For exceptionally meritorious conduct...as Commander Destroyer Squadron Twenty-three, in action against enemy Japanese forces northwest of the Bismarck Archipelago, at Kavieng, New Ireland, and Duke of York Island, 17 February to 23, 1944... (He) expertly directed his squadron in destroying two Japanese naval auxiliary vessels, one large cargo ship, a mine layer, four barges and inflicting severe damage on enemy shore installations and subsequently effected a skillful withdrawal without damage to his vessels... 

*Presidential Unit Citation to Destroyer Squadron 23*
Citation:

For extraordinary heroism in action against enemy Japanese forces during the Solomon Islands Campaign, from 1 November 1943 to February 23, 1944... Destroyer Squadron Twenty-three operated in daring defiance of repeated attacks by hostile air groups, closing the enemy's strongly fortified shores to carry out sustained bombardments against Japanese coastal defenses and render effective cover and fire support for the major invasion operations in this area ... The brilliant and heroic record achieved by Destroyer Squadron Twenty-three is a distinctive tribute to the valiant fighting spirit of the individual units in this indomitable combat group of each skilled and courageous ship's company... 

Gold Star in lieu of second Navy Distinguished Service Medal
As Chief of Staff, Commander Fast Carrier Task Force, Pacific (Task Force 38.), Admiral Burke was awarded a Gold Star in lieu of a second Distinguished Service Medal, the Silver Star Medal, a Gold Star in lieu of a second Legion of Merit, and a Letter of Commendation, with authorization to wear the Commends Ribbon. The citations follow in part:

"For... outstanding service...as Chief of Staff to Commander First Carrier Task Force, Pacific, during action against enemy Japanese forces in the Pacific War from 15 December 1944 to 15 May 1945... Commodore Burke was in large measure responsible for the efficient control under combat conditions of the tactical disposition, the operation, the security and the explosive offensive power of his task force in its bold and determined execution of measures designed to force the capitulation of the Japanese Empire...throughout the seizure of bases at lwo Jima and Okinawa, including two carrier strikes on Tokyo, a carrier strike on the Kure Naval Base, and engagement with the Japanese Fleet on 7 April, in which several hostile man-o-war were destroyed by our aircraft..." 

*Silver Star Medal*
Citation:

"For conspicuous gallantry and intrepidity as Chief of Staff to Commander First Carrier Task Force in action against enemy Japanese forces in the Pacific War Area, 11 May 1945. When the flagship on which he was embarked was hit by two enemy suicide dive bombers, Commodore Burke proceeded to a compartment in which personnel were trapped by fire and heavy smoke, and succeeded in evacuating all hands. When the flagship to which he had removed his staff was in turn hit by a suicide plane on 14 May, he again arranged for the transfer of his command to a new ship. In spite of all difficulties, he maintained tactical control of the Task Force throughout, thereby contributing materially to the success of the operations..." 
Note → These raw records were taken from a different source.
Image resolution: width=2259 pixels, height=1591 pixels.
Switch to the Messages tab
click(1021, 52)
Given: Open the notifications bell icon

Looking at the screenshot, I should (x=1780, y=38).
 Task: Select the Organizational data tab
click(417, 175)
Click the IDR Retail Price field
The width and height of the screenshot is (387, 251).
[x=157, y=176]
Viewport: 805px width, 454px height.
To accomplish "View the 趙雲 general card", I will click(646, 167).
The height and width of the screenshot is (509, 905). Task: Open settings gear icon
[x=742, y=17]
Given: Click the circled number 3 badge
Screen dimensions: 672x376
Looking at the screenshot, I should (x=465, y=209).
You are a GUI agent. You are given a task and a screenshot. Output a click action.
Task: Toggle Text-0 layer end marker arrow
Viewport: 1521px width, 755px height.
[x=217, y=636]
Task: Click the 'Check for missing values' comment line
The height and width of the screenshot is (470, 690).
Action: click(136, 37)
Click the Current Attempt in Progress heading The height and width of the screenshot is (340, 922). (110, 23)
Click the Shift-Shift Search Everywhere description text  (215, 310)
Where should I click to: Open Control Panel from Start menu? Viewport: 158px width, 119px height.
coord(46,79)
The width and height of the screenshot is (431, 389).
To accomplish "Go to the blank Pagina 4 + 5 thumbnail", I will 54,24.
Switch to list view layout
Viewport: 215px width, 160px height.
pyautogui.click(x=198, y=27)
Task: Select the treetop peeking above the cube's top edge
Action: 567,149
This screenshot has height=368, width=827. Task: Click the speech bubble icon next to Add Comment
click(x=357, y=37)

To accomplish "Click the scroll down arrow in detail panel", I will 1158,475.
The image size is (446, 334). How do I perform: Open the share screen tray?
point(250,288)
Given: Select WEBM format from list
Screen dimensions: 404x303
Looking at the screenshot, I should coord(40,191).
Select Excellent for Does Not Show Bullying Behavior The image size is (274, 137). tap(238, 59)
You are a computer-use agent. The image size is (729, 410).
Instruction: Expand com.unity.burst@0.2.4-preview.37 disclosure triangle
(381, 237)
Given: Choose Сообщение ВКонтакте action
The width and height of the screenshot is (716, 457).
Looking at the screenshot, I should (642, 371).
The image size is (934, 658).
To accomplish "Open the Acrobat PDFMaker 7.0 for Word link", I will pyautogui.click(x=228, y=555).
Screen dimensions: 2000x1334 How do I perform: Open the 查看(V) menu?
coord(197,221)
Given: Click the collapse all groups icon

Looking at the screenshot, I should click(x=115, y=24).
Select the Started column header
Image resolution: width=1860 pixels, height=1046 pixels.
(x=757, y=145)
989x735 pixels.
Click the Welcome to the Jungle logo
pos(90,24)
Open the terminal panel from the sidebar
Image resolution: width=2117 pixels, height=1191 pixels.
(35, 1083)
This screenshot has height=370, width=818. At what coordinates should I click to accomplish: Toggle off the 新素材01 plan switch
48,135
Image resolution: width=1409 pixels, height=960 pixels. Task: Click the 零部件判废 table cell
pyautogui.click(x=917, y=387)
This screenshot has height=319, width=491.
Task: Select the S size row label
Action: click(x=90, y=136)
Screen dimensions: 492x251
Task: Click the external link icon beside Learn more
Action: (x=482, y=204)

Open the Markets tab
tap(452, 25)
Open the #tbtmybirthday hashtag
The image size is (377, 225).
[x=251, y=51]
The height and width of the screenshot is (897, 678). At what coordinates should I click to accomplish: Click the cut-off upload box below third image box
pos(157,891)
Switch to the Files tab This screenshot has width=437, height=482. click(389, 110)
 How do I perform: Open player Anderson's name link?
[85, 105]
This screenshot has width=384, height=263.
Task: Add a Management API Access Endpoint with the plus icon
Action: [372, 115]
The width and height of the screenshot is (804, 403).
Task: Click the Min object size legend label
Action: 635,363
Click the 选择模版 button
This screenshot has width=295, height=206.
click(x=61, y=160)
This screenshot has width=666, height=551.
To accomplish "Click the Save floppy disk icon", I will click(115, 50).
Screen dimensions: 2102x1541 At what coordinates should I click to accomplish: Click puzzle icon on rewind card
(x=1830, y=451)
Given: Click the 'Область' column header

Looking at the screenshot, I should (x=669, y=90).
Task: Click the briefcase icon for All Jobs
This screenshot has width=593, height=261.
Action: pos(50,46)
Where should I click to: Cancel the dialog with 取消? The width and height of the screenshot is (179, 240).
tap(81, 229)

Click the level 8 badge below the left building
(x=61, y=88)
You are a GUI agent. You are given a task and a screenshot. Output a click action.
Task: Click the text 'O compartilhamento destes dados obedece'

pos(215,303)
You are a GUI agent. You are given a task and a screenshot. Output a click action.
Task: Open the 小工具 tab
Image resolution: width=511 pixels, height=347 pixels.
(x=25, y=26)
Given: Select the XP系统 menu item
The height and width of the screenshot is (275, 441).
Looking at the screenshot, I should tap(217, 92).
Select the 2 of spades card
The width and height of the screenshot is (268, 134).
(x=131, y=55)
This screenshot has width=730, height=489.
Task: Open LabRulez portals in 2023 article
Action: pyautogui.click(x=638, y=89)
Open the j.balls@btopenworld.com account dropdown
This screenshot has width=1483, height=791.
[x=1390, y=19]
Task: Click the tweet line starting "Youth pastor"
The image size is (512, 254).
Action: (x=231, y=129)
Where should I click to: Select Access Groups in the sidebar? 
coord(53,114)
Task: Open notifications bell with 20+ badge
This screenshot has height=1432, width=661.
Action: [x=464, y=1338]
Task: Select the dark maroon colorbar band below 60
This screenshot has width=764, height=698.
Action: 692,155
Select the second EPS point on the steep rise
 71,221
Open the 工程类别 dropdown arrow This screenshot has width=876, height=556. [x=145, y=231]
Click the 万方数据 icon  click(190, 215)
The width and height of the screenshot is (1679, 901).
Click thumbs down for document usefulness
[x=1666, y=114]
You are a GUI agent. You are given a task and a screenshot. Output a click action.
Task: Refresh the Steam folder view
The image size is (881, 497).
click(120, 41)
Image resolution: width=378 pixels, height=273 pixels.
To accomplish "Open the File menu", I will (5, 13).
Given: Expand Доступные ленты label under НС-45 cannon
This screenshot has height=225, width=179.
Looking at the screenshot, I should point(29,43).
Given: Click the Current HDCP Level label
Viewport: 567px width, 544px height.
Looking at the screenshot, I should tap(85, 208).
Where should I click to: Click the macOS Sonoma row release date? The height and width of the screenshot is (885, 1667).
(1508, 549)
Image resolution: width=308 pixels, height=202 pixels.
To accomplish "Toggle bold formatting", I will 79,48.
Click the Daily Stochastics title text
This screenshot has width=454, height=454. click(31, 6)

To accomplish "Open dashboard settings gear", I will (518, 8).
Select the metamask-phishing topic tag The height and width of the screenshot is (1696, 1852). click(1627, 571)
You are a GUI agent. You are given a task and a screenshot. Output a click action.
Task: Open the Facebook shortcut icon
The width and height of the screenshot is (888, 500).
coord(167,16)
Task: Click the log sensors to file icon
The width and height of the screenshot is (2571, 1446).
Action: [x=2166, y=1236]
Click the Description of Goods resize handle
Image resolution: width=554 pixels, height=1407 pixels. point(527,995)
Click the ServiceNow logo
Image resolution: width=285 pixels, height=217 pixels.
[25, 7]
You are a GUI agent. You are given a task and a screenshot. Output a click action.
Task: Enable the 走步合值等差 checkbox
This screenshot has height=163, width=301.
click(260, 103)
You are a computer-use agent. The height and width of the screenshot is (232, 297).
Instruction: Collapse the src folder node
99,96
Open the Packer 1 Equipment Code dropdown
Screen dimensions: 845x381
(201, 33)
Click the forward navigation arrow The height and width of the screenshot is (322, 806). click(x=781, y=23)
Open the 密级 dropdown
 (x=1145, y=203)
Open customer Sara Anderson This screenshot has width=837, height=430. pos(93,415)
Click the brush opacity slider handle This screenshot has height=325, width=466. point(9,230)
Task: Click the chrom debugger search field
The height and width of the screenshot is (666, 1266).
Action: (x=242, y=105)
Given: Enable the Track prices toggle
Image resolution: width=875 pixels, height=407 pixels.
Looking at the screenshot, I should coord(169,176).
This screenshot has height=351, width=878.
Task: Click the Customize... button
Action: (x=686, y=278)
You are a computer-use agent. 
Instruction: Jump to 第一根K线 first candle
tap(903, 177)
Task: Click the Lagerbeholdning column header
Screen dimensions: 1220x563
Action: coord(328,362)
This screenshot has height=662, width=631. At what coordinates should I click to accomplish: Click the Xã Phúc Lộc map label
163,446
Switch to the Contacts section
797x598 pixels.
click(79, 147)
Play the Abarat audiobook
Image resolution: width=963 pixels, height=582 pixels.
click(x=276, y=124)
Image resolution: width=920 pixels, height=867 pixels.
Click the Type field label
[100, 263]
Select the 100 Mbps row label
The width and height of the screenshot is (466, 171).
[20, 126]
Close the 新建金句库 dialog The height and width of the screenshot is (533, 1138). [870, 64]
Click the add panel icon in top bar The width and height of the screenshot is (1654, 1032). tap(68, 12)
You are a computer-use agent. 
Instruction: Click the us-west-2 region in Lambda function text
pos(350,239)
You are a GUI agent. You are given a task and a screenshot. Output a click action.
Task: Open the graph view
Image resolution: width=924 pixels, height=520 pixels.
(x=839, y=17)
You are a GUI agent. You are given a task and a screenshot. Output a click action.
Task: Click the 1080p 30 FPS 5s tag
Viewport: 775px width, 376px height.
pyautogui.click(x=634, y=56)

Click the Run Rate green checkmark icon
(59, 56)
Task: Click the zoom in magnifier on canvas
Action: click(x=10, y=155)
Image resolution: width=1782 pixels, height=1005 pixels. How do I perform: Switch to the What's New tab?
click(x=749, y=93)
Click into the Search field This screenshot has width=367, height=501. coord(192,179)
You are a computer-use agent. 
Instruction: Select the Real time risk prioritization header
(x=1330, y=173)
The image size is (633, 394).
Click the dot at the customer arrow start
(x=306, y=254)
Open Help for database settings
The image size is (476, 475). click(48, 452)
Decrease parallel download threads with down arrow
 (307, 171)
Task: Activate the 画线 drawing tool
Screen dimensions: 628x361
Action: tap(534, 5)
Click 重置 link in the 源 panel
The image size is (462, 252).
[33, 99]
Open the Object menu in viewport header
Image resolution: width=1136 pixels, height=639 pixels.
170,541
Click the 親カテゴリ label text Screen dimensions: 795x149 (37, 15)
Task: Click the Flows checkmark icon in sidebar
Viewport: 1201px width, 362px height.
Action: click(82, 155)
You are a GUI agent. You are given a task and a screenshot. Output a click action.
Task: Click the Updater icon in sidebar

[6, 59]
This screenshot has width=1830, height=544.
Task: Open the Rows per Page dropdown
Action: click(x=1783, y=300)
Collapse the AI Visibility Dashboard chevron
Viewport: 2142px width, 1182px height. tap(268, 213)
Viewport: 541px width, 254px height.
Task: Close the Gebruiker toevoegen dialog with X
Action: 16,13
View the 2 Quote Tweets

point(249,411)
*Gold Star in lieu of second Legion of Merit*
"For exceptionally meritorious conduct...as Chief of Staff to Commander, Carrier Task Force, Pacific Fleet, from 27 March to 30 October., 1944... (He) planned and executed a long series of successful offensive operations in support of the reduction of the other perimeter of Japanese defenses in New Guinea, the Carolines, the Marianas, Halmshera, and the Philippine Islands. Largely as a result of Commodore Burke's superb professional skill, tireless energy and coolness of decision throughout these operations and during repeated air attacks carried out in strength against heavily fortified strongholds in enemy-controlled waters, the Pacific Fleet has been brought within range of the Japanese Empire itself to continue our relentless drive against the enemy." 

*Letter of Commendation*
"For distinguishing himself in action with the enemy, while serving as a Chief of Staff to Commander First Carrier Task Force, Pacific on 11 May 1945. When the ship in which he was embarked was hit by two enemy aircraft...with utter disregard for his personal safety, (he) efficiently organized the evacuation of endangered personnel. His courage together with his prompt and efficient action was responsible for saving these men..." 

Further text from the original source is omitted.